1

Recently I started to investigate a Pipeline pattern or also known as Pipes and Filters. I thought it is a good way to structure the code and applications which just process the data. I used this article as a base for my pipeline and steps implementation (but this is not so important). As usual blog is covering simple scenario but in my case I need (or maybe not) to work on IDisposable objects which might travel through the process.

For instance Streams

Let's consider simple pipeline which should load csv file and insert its rows into some db. In simple abstraction we could implement such functions

Stream Step1(string filePath)
IEnumerable<RowType> Step2(Stream stream)
bool Step3(IEnumerable<RowType> data)

Now my question is if that is a good approach.

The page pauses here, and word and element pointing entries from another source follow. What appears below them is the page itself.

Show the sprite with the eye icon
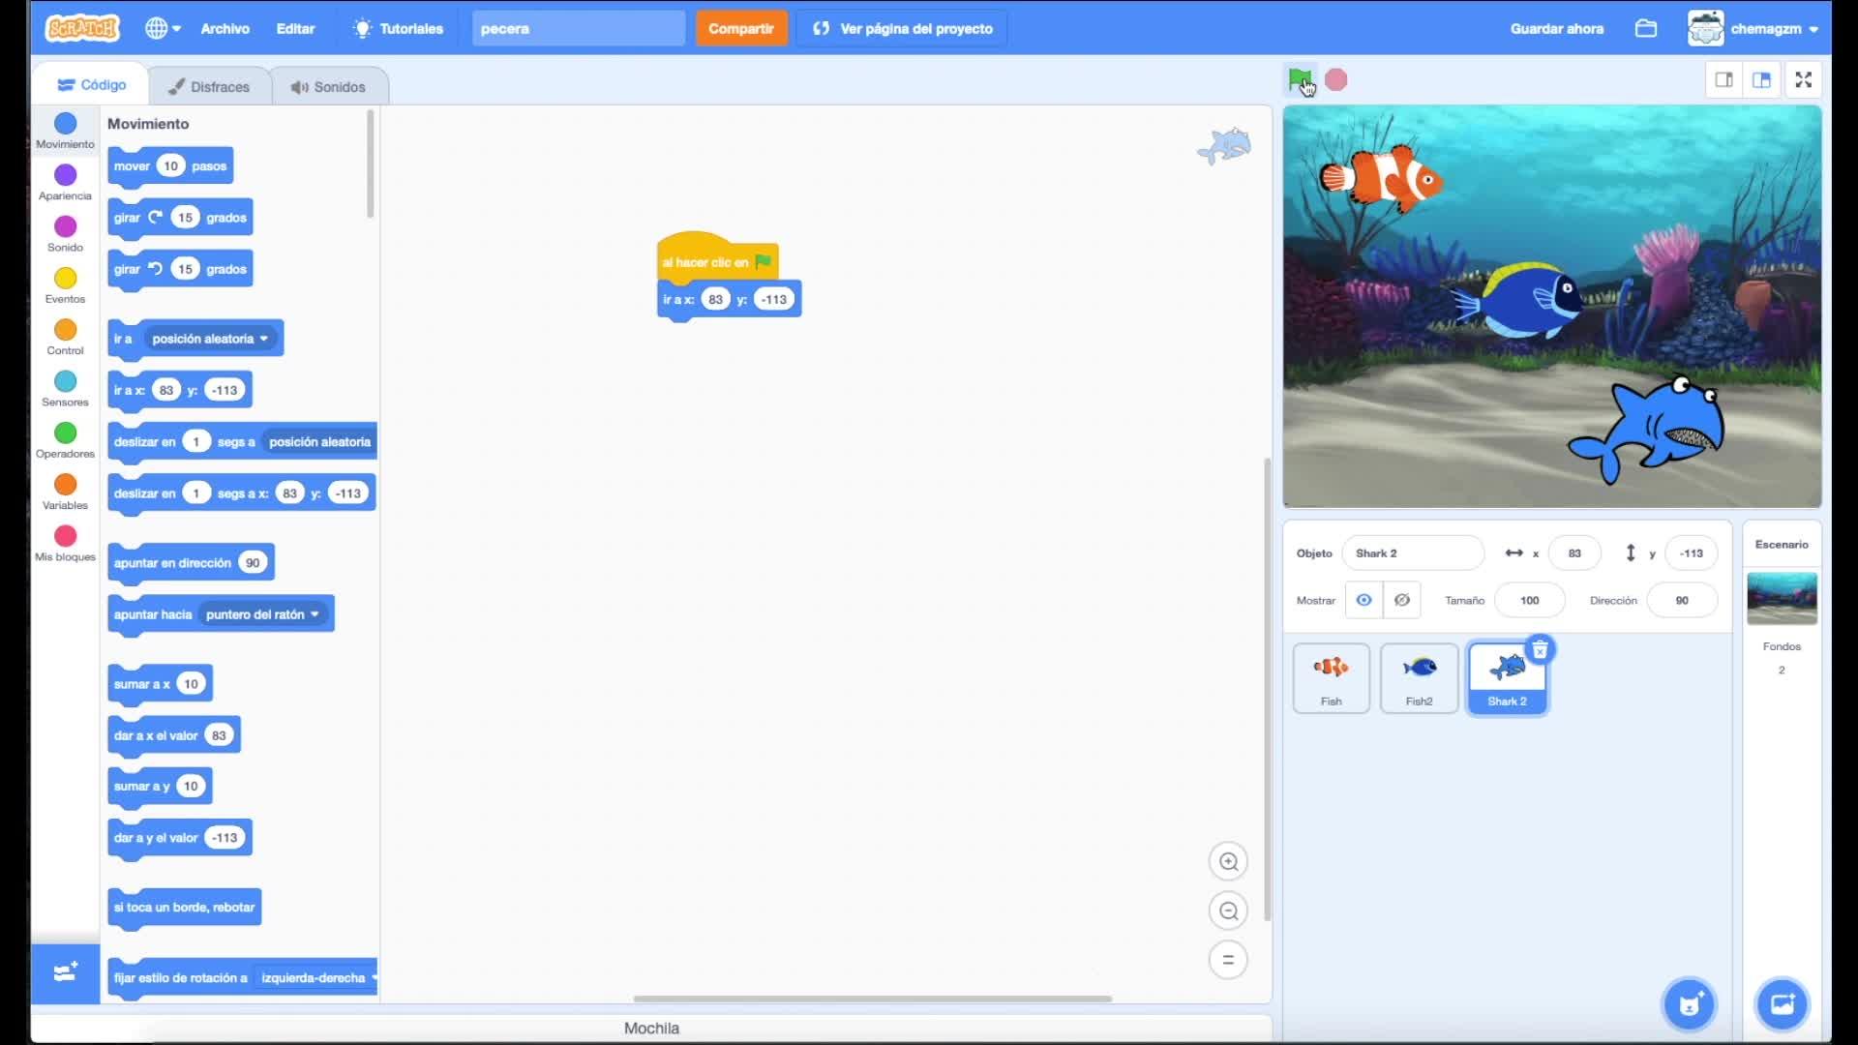Screen dimensions: 1858x1045 click(1364, 600)
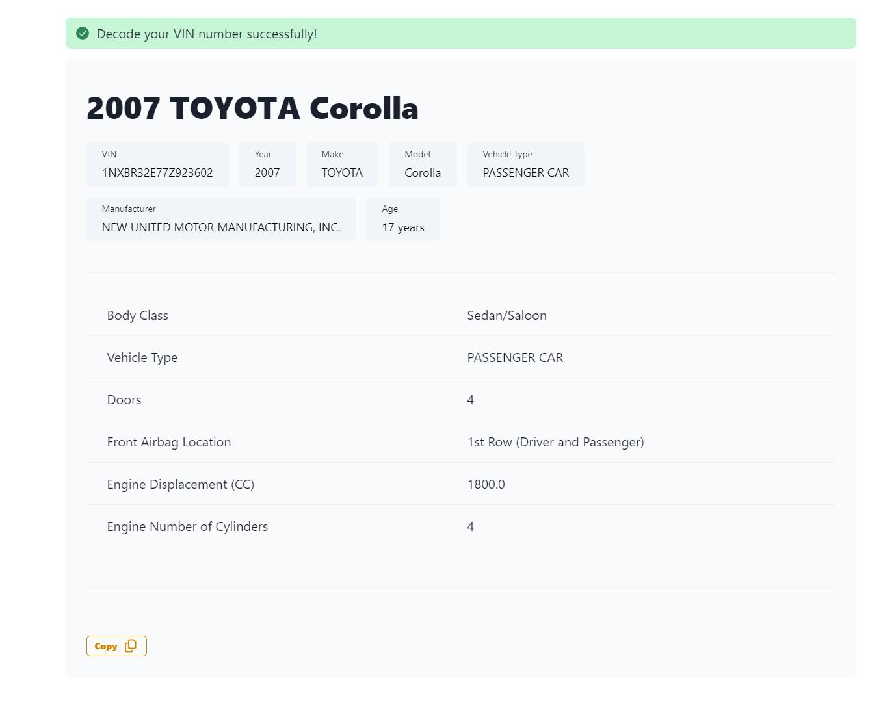The height and width of the screenshot is (711, 894).
Task: Click the clipboard icon in the Copy button
Action: (x=131, y=646)

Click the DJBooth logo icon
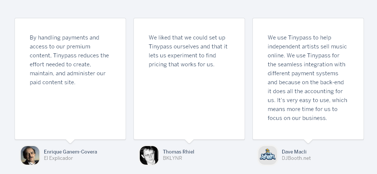coord(268,155)
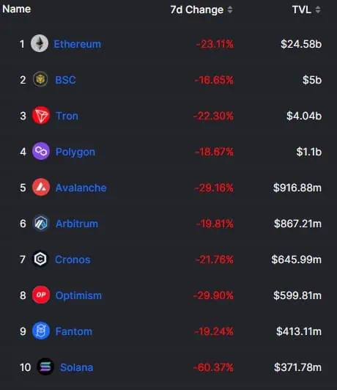337x390 pixels.
Task: Open the Avalanche chain link
Action: [x=81, y=188]
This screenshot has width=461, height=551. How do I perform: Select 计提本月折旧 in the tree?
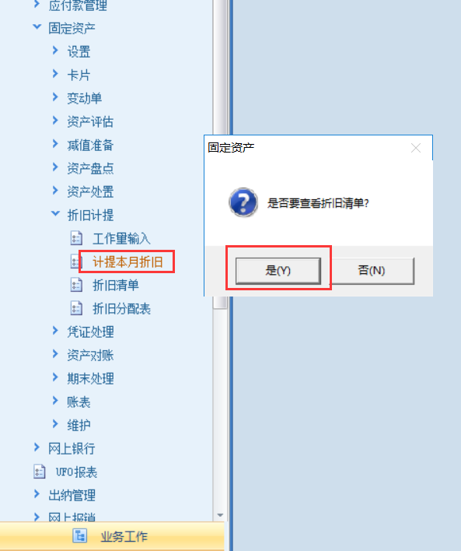[127, 261]
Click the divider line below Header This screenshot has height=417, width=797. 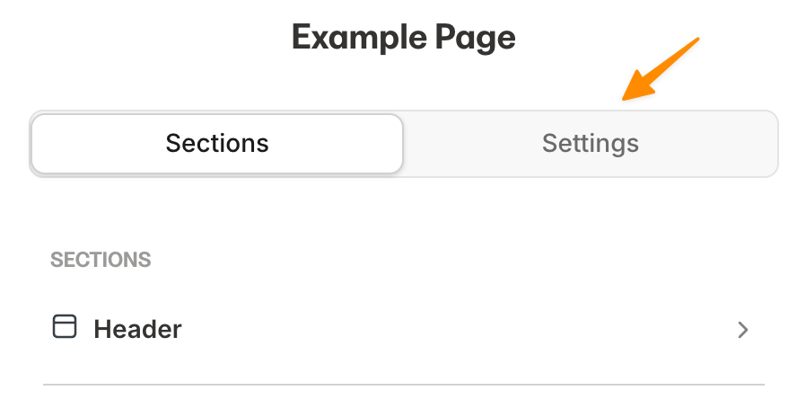[404, 385]
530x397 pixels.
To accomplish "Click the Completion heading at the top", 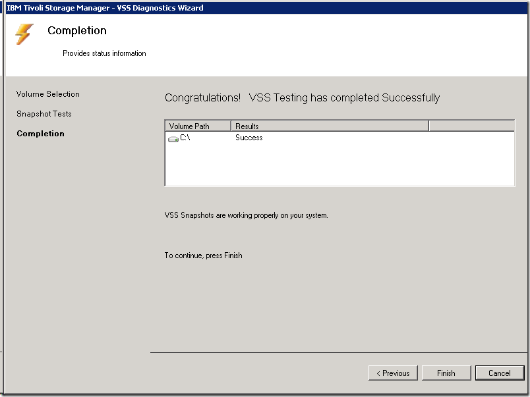I will click(x=77, y=31).
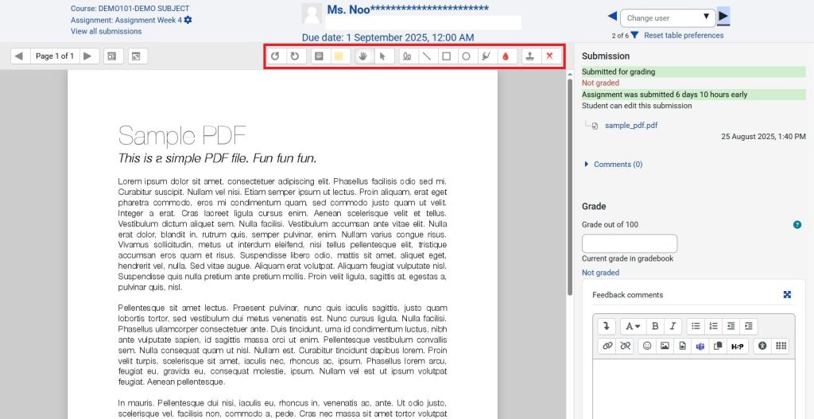The image size is (814, 419).
Task: Rotate the page counterclockwise
Action: [x=276, y=56]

Because if we implement that as step after step processing the Stream object leaves first step and it is easy to fall into a memory leakage problem. I know that some might say that I should have Step1 which is loading and deserialising data but we are considering simple process. We might have more complex ones where passing a Stream makes more sense.

I am wondering how can I implement such pipelines to avoid memory leaks and also avoiding loading whole file into MemoryStream (which would be safer). Should I somehow wrap each step in try..catch blocks to call Dispose() if something goes wrong? Or should I pass all IDisposable resources into Pipeline object which will be wrapped with using to dispose all resources produced during processing correctly?

aloisdg
  • 22,270
  • 6
  • 85
  • 105
jgasiorowski
  • 1,033
  • 10
  • 20
  • It might be worth reconsidering whether the pattern is useful in this scenario. You can write this to deserialize the data into a collection, and then insert the items into a database. Those are two classes. You invoke them both, one after the other. Even if I was using some sort of pipeline I'd still isolate them and call them from the pipeline steps. So that raises the question - what does arranging them in a pipeline add in this case? It seems like we could arrange any sequential steps in pipelines, but should we? – Scott Hannen Jul 30 '19 at 16:15
  • @ScottHannen basically if I will use the pattern it will be easier to communicate with rest of the team - each member has different experience. So it is a big advantage of preparing few interfaces and saying to the team 'we should do that with pipeline pattern'. Then it is easy to design steps and share work between developers. I totally agree with you. If I would do it in side project then I don't mind. – jgasiorowski Jul 30 '19 at 21:33
  • Sharing work though interfaces is awesome, but you don't need a pipeline to do that. It might even make the intent less clear. You could define two abstractions as interfaces: One deserializes, and the other writes to the database. The application depends on both of those abstractions. And then different developers can work on their implementations. – Scott Hannen Jul 30 '19 at 21:47

2 Answers2

1

If it's planned to be used like Step3( Step2( Step1(filePath) ) ), then Step2 should dispose the stream. It may use yield return feature of c#, which creates an implementation of IEnumerator<> underneath, which implements IDisposable, and allows for "subscribing" for the "event" of the finishing of enumerating and call Stream.Dispose at that point. E.g. :

IEnumerable<RowType> Step2(Stream stream)
{
    using(stream)
    using(StreamReader sr = new StreamReader(stream))
    {
        while(!sr.EndOfStream)
        {
           yield return Parse(sr.ReadLine()); //yield return implements IEnumerator<>
        }
    } // finally part of the using will be called from IEnumerator<>.Dispose()        
}

Then if Step3 either uses LINQ

bool Step3(IEnumerable<RowType> data) => data.Any(item => SomeDecisionLogic(item));

or foreach

bool Step3(IEnumerable<RowType> data)
{
    foreach(var item in data)
        if(SomeDecisionLogic(item)))
            return true;
}

for enumerating, both of them guarantee to call IEnumerator<>.Dispose() (ref1, ECMA-334 C# Spec, ch.13.9.5 ), which will call Stream.Dispose

Renat
  • 7,718
  • 2
  • 20
  • 34
  • Thanks, it looks like it is not a problem to pass stream outside of a step - we just need to make sure we don't forget to dispose it in any scenario – jgasiorowski Jul 30 '19 at 21:37
  • Yes, and `foreach` / `LINQ` methods automatically call `Dispose` on `IEnumerator<>` – Renat Jul 30 '19 at 22:04
1

IMO it's worth having a pipeline if the interaction is between at least 2 different systems and if the work can be executed in parallel. Otherwise it's more overhead.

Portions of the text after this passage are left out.